=== Excerpt ===
-*-

Three James’s were central to Ireland’s labour movement a century ago. Perhaps the most famous is James Connolly who led the Citizens’ Army contingent at the 1916 Rising and who was subsequently executed for his part [strapped to a chair since his injuries precluded his standing].
Big Jim Larkin, chief founder of the Irish Transport and General Workers Union – and later the Workers Union of Ireland – was perhaps the most formidable Irish labour organiser ever, remembered especially for his leadership during the 1913 Dublin lockout. Larkin claimed that his father came from Killeavy and his mother from Burren.
The third James was Larkin’s right-hand man and after him the Union Hall on Merchant’s Quay, Fearon Hall, is named. This is his story.
James Fearon was born on Castle Street in July 1874. He was one of seven children orphaned when his father was suffocated, under suspicious circumstances, at the local grain mill where he worked. Young James served for a time with the British Army but soon became a socialist agitator in his adopted city of Glasgow [as did the other two James’s]. According to Robbie McGrath [father of Tommy, elsewhere herein extolled] Fearon was influenced by the ideas and activities of Thomas Mann and Ben Tillet. He soon struck up a close alliance with Jim Larkin and together they organised workers in Glasgow, Ardrossen, Bowness, Leith, Belfast, Newry, Warrenpoint, Drogheda, Cork, Dublin and Waterford.

-*-

=== Provided records ===

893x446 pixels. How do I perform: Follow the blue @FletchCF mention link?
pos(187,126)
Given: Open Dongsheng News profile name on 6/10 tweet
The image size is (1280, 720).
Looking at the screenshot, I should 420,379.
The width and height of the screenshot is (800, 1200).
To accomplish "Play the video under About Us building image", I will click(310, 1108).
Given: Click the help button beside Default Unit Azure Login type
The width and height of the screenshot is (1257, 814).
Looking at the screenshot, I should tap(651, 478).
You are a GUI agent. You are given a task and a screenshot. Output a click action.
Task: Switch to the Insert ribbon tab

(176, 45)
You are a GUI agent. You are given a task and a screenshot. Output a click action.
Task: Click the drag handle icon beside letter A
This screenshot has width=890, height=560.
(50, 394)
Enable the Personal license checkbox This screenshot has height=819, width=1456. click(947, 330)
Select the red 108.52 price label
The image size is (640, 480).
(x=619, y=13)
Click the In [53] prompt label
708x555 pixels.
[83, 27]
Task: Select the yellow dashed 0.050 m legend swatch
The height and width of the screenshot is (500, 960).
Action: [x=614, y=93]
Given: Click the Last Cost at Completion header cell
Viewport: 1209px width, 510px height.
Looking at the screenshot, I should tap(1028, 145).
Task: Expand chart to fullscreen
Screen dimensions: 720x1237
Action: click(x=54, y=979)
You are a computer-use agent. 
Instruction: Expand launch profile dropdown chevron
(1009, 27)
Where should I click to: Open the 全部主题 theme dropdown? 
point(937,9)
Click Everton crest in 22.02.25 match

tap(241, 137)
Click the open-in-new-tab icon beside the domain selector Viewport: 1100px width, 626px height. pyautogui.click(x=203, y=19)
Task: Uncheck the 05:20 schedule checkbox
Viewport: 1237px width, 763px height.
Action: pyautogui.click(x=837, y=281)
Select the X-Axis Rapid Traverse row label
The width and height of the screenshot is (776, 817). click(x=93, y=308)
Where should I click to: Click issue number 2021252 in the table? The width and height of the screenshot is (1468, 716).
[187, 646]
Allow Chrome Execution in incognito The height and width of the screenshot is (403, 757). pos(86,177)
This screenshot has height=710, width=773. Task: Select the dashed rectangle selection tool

-*-

In the text about Ireland's three labour leaders named James, on which street was James Fearon born?

=== Output of the task ===
Castle Street